YOUR OBJECTIVE: The needed output is the run of lines below from the one containing "About Us (845, 934)" through the one containing "Banco do Brasil (65, 2320)", copied exactly and free of pictures.
•••
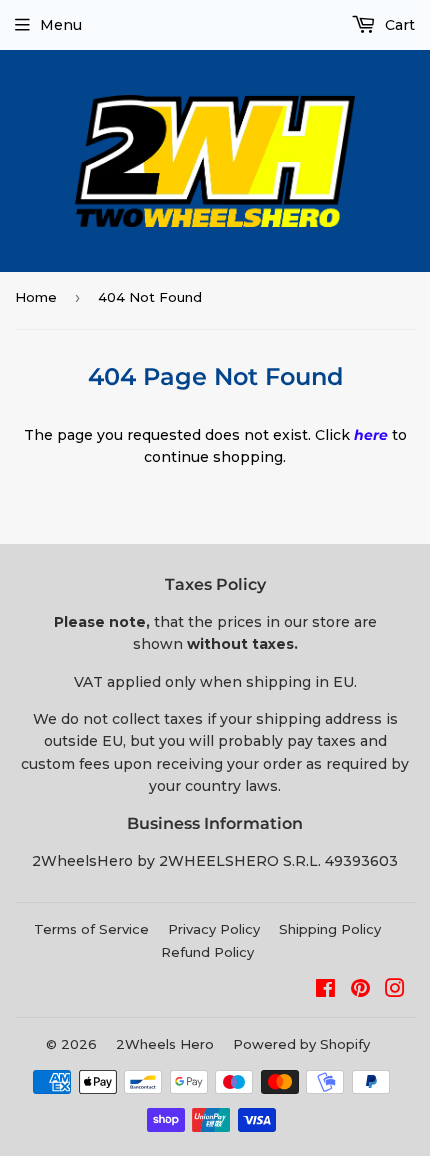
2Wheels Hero (165, 1044)
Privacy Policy (214, 929)
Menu (61, 25)
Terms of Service (91, 929)
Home (36, 297)
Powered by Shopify (301, 1044)
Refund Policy (207, 952)
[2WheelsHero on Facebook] (325, 991)
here (371, 435)
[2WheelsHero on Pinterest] (360, 991)
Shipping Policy (330, 929)
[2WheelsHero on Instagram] (395, 991)
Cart (398, 25)
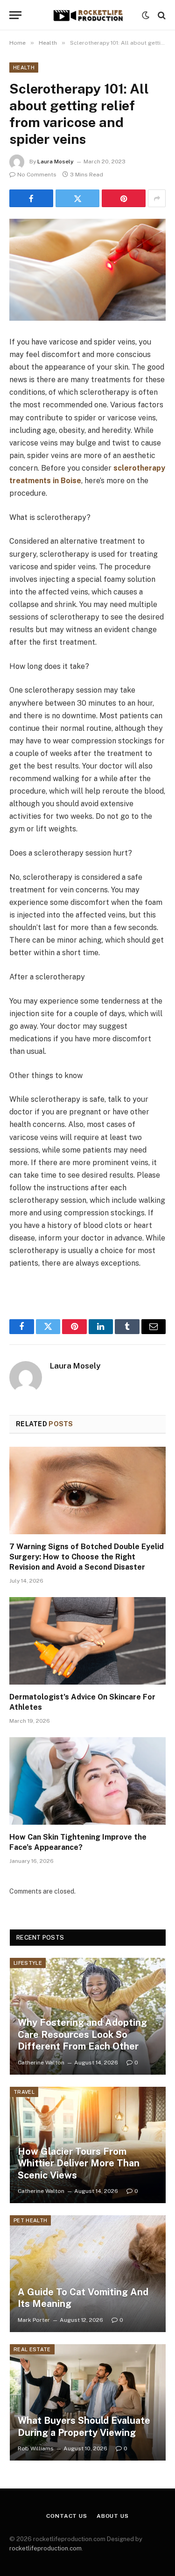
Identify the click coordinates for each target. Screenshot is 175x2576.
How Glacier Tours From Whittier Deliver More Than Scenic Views (79, 2163)
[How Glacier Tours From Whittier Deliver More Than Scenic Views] (88, 2145)
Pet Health (30, 2220)
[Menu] (15, 15)
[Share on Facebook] (31, 198)
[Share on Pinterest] (124, 198)
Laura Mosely (55, 161)
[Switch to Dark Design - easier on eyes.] (146, 15)
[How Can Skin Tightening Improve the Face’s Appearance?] (87, 1781)
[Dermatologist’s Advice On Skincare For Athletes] (87, 1641)
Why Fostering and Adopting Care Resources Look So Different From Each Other (82, 2034)
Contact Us (66, 2516)
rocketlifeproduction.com (45, 2548)
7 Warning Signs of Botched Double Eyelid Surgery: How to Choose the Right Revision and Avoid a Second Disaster (86, 1556)
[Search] (161, 15)
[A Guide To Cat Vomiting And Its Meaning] (88, 2273)
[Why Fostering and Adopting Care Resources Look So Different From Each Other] (88, 2016)
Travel (24, 2092)
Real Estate (32, 2349)
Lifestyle (28, 1963)
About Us (113, 2516)
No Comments (36, 174)
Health (24, 67)
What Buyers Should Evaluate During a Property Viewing (84, 2426)
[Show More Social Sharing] (157, 198)
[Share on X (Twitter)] (77, 198)
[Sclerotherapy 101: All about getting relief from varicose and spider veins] (87, 270)
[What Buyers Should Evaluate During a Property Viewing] (88, 2402)
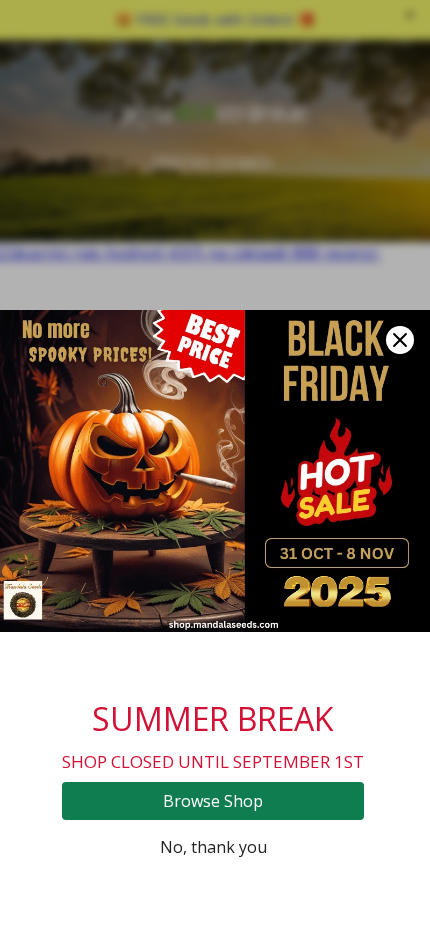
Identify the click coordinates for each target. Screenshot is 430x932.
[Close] (400, 340)
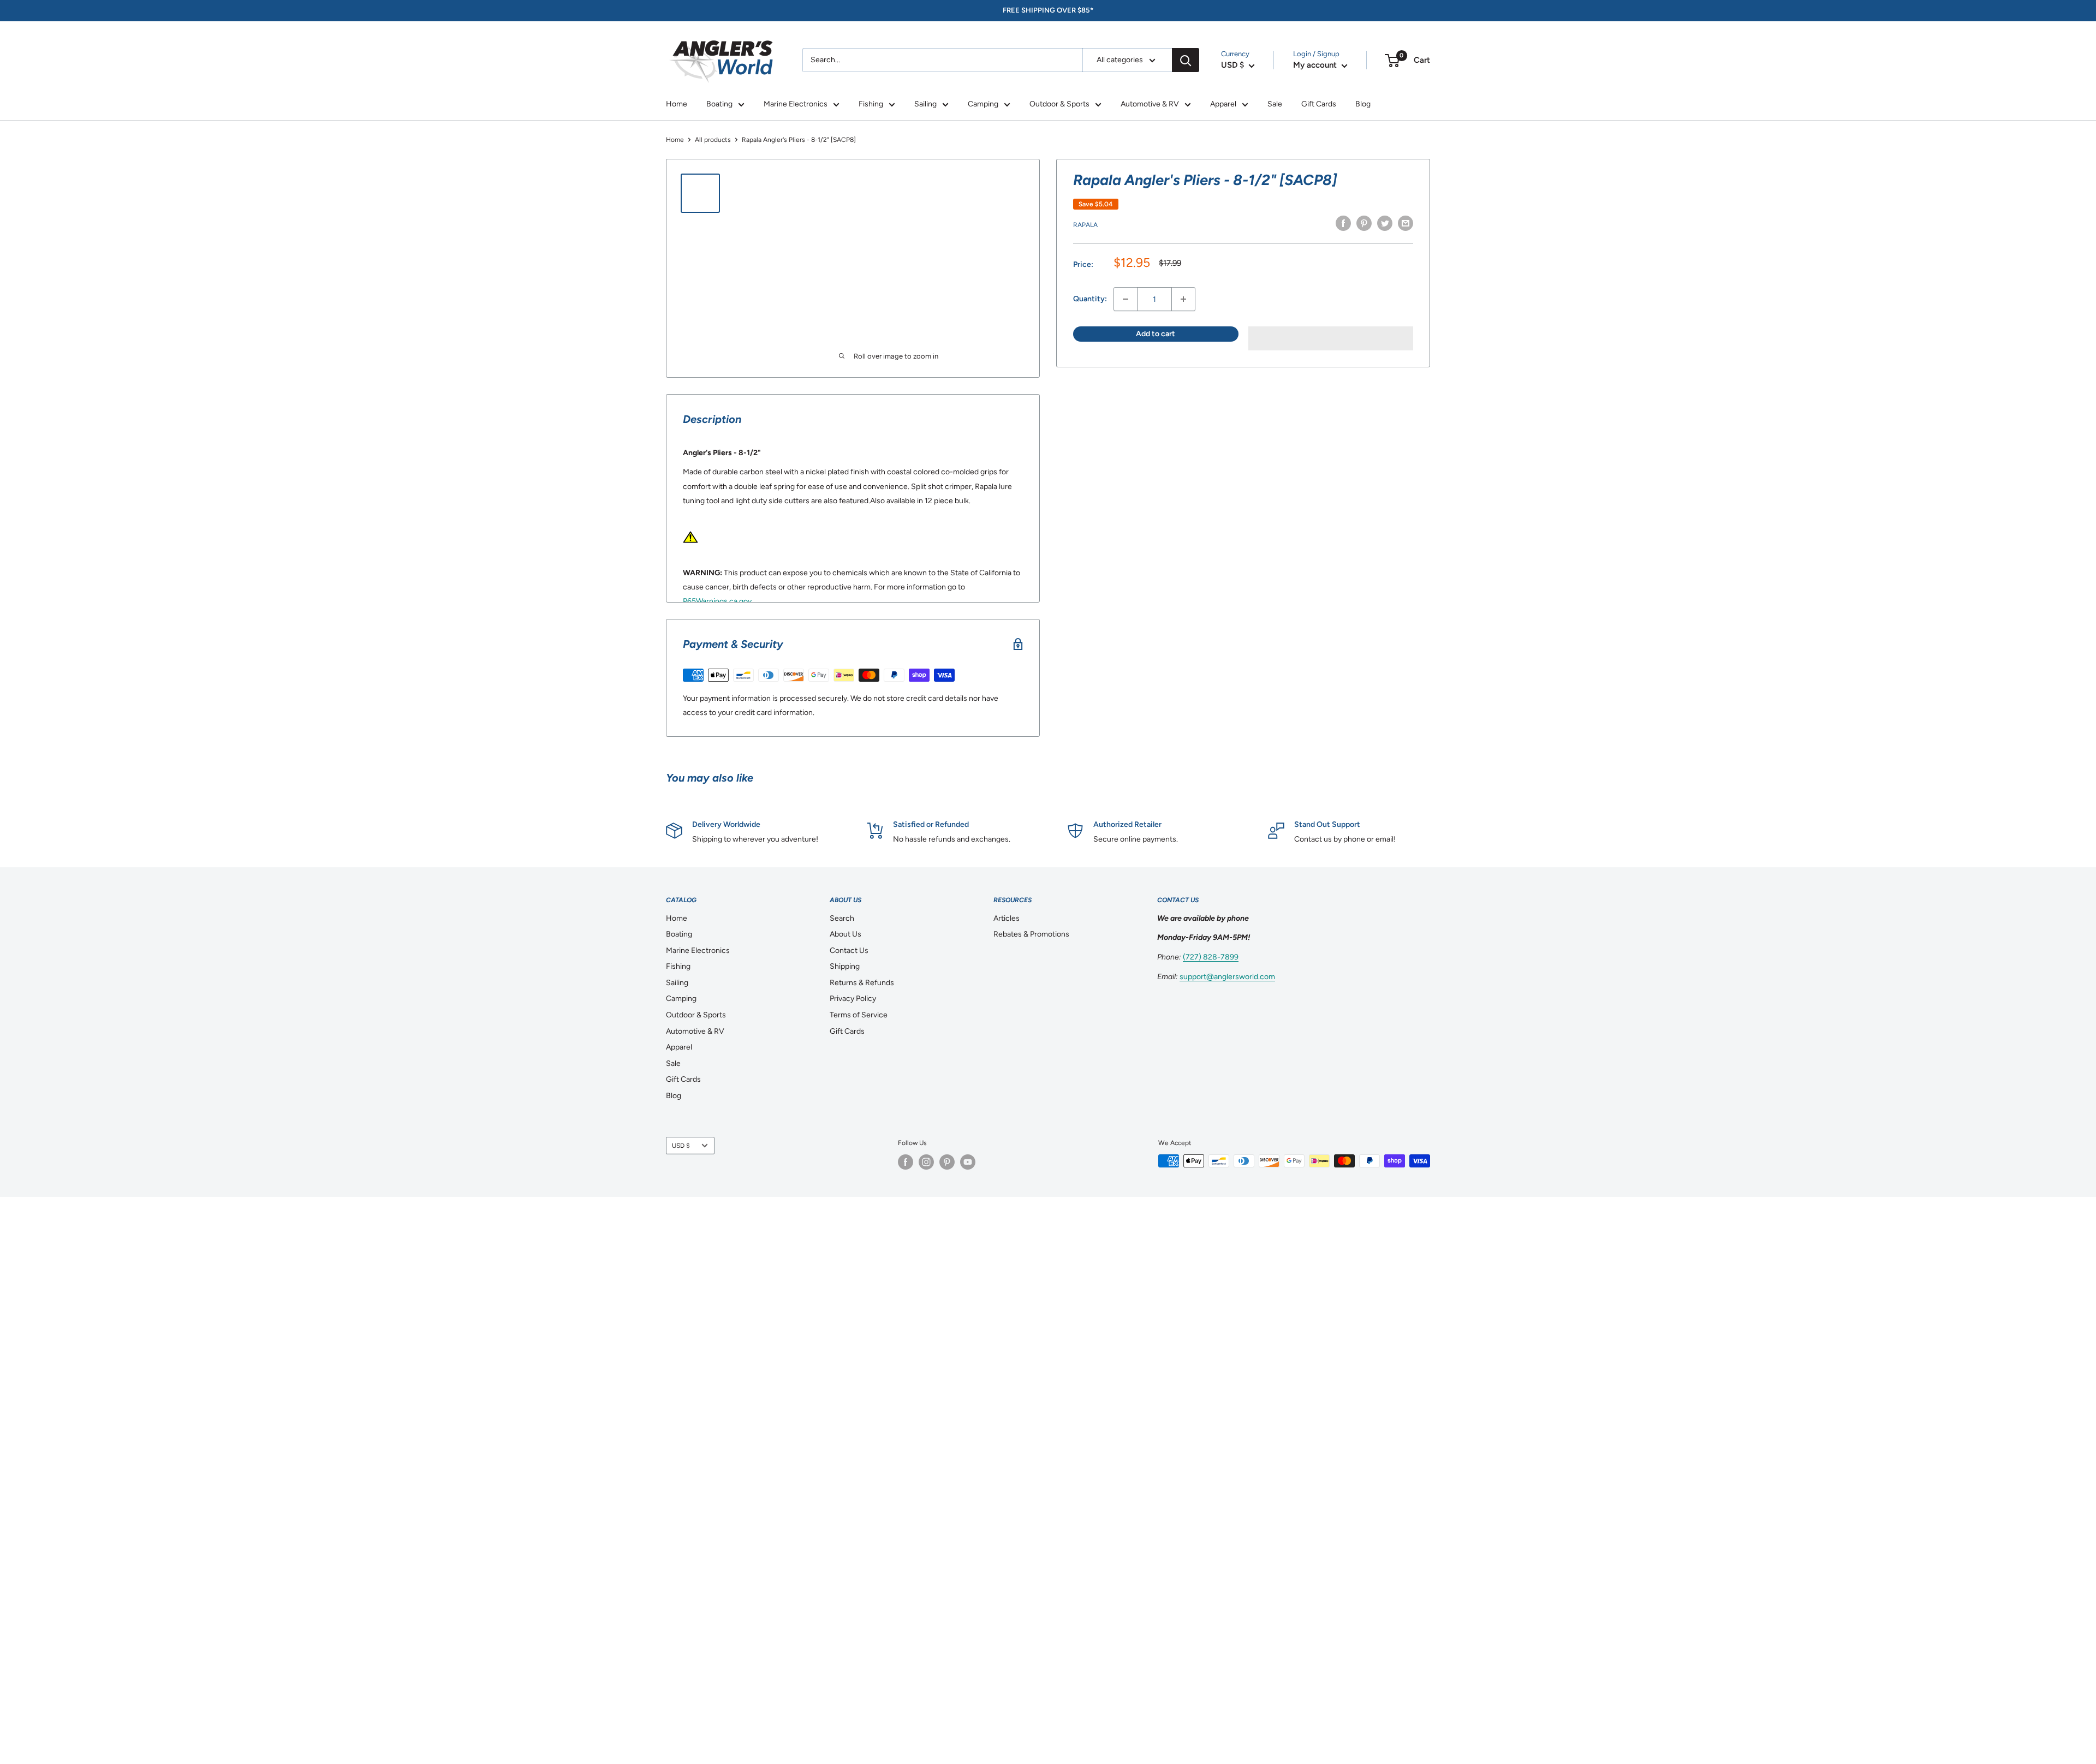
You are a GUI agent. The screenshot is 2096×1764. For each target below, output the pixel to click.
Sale (1274, 104)
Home (676, 104)
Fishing (871, 104)
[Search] (1185, 60)
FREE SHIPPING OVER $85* (1048, 10)
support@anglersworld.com (1227, 976)
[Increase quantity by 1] (1183, 299)
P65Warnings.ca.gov (717, 601)
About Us (845, 934)
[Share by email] (1405, 223)
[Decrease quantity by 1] (1125, 299)
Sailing (925, 104)
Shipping (845, 966)
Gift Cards (1318, 104)
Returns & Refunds (862, 982)
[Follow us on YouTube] (967, 1162)
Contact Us (849, 950)
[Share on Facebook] (1343, 223)
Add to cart (1155, 333)
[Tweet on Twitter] (1384, 223)
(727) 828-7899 (1210, 957)
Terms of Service (859, 1015)
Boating (719, 104)
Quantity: (1090, 298)
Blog (1363, 104)
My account (1316, 65)
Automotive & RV (1150, 104)
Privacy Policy (853, 998)
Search (842, 918)
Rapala (1085, 225)
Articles (1006, 918)
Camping (983, 104)
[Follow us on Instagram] (926, 1162)
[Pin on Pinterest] (1364, 223)
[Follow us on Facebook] (905, 1162)
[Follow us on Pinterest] (947, 1162)
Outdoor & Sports (1059, 104)
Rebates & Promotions (1031, 934)
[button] (1331, 338)
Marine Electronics (795, 104)
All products (713, 140)
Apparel (1223, 104)
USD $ (681, 1145)
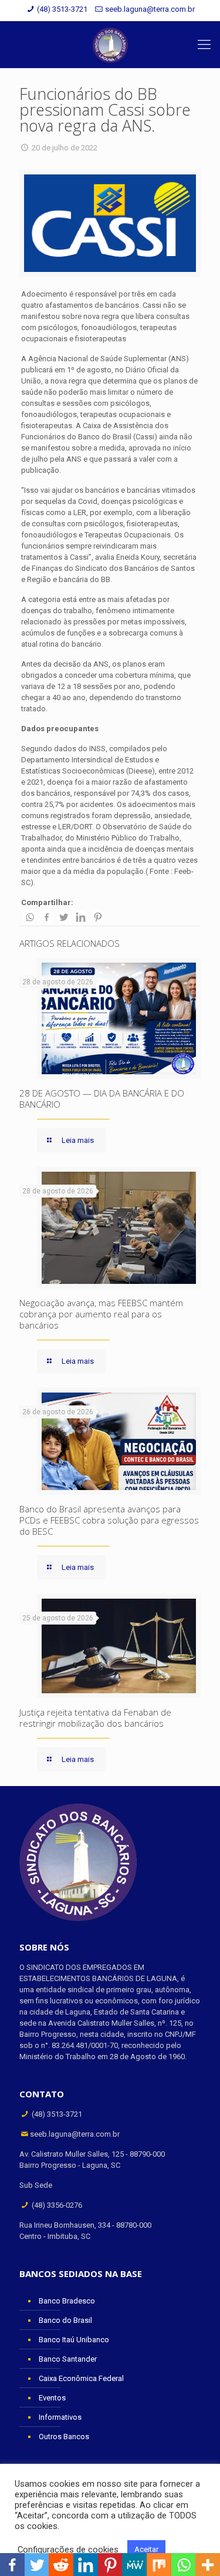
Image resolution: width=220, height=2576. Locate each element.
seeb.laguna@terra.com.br (150, 9)
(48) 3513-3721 (62, 9)
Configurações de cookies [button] (68, 2549)
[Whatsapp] (29, 917)
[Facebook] (46, 917)
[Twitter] (63, 917)
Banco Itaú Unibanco (74, 2339)
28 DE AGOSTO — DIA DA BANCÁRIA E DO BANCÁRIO (101, 1098)
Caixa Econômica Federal (81, 2378)
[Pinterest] (97, 917)
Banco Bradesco (67, 2300)
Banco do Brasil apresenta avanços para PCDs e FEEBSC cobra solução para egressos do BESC (109, 1520)
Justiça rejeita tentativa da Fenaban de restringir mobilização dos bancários (95, 1717)
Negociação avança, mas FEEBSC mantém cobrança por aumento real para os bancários (101, 1314)
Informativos (60, 2417)
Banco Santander (68, 2359)
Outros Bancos (64, 2436)
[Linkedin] (80, 917)
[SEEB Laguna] (110, 44)
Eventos (52, 2397)
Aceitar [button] (146, 2549)
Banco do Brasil (65, 2320)
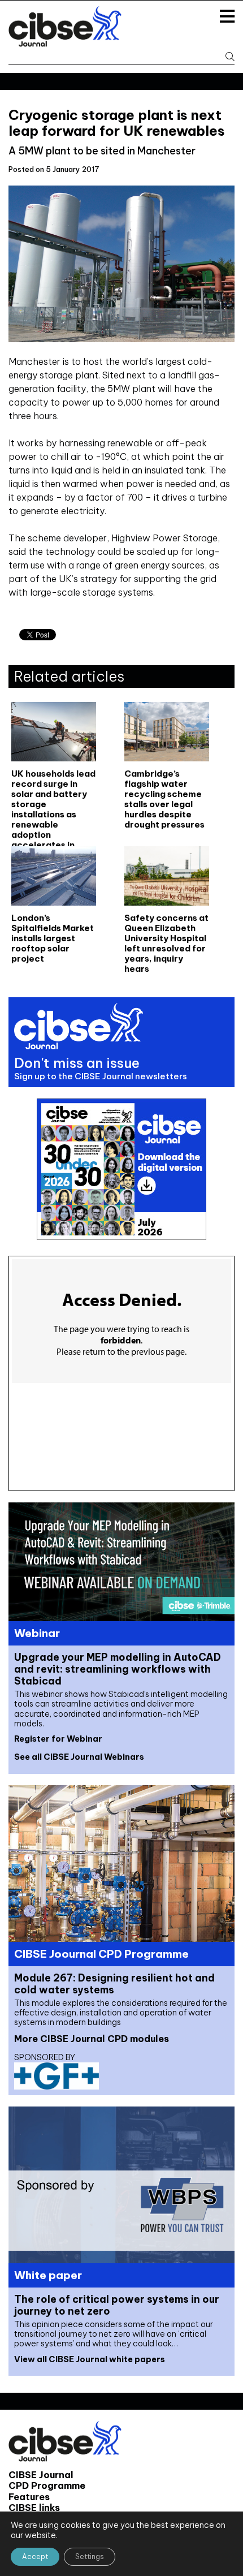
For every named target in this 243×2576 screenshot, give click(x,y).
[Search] (225, 56)
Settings (89, 2556)
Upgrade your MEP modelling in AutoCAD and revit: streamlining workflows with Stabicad (117, 1669)
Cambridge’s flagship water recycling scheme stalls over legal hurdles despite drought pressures (164, 798)
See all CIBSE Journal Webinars (79, 1757)
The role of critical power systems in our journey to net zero (116, 2305)
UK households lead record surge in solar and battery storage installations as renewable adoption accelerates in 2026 (53, 798)
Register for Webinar (58, 1739)
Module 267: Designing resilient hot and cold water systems (114, 1983)
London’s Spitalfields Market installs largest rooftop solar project (52, 938)
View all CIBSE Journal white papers (89, 2359)
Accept (35, 2556)
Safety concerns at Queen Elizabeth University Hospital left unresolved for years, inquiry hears (166, 942)
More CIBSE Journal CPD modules (91, 2038)
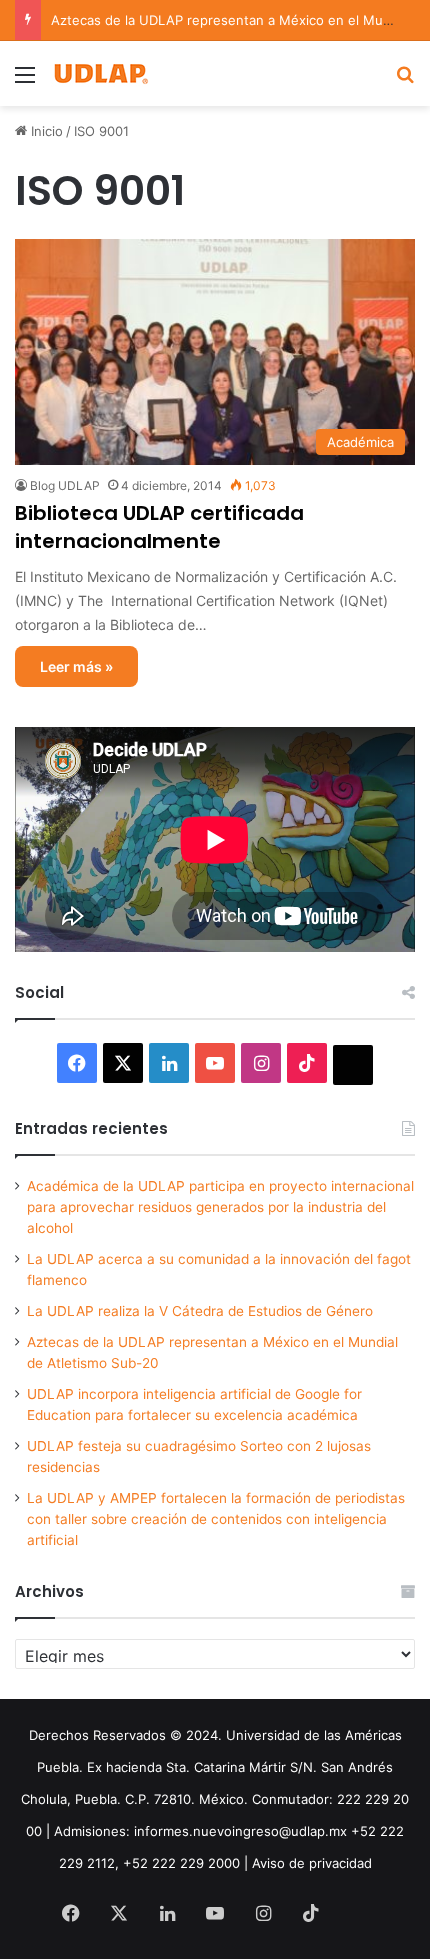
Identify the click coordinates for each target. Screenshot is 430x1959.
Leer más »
•••
ANSWER SECTION:
About Us (845, 934)
[Share by email] (1405, 223)
[Decrease quantity by 1] (1125, 299)
Sailing (925, 104)
Shipping (845, 966)
Gift Cards (1318, 104)
Returns & Refunds (862, 982)
[Follow us on YouTube] (967, 1162)
Contact Us (849, 950)
[Share on Facebook] (1343, 223)
Add to cart (1155, 333)
[Tweet on Twitter] (1384, 223)
(727) 828-7899 (1210, 957)
Terms of Service (859, 1015)
Boating (719, 104)
Quantity: (1090, 298)
Blog (1363, 104)
My account (1316, 65)
Automotive & RV (1150, 104)
Privacy Policy (853, 998)
Search (842, 918)
Rapala (1085, 225)
Articles (1006, 918)
Camping (983, 104)
[Follow us on Instagram] (926, 1162)
[Pin on Pinterest] (1364, 223)
[Follow us on Facebook] (905, 1162)
[Follow us on Pinterest] (947, 1162)
Outdoor & Sports (1059, 104)
Rebates & Promotions (1031, 934)
[button] (1331, 338)
Marine Electronics (795, 104)
All products (713, 140)
Apparel (1223, 104)
USD $ (681, 1145)
Image resolution: width=220, height=2576. Locate each element.
seeb.laguna@terra.com.br (150, 9)
(48) 3513-3721 (62, 9)
Configurações de cookies [button] (68, 2549)
[Whatsapp] (29, 917)
[Facebook] (46, 917)
[Twitter] (63, 917)
Banco Itaú Unibanco (74, 2339)
28 DE AGOSTO — DIA DA BANCÁRIA E DO BANCÁRIO (101, 1098)
Caixa Econômica Federal (81, 2378)
[Pinterest] (97, 917)
Banco Bradesco (67, 2300)
Banco do Brasil apresenta avanços para PCDs e FEEBSC cobra solução para egressos do BESC (109, 1520)
Justiça rejeita tentativa da Fenaban de restringir mobilização dos bancários (95, 1717)
Negociação avança, mas FEEBSC mantém cobrança por aumento real para os bancários (101, 1314)
Informativos (60, 2417)
Banco Santander (68, 2359)
Outros Bancos (64, 2436)
[Linkedin] (80, 917)
[SEEB Laguna] (110, 44)
Eventos (52, 2397)
Aceitar [button] (146, 2549)
Banco do Brasil (65, 2320)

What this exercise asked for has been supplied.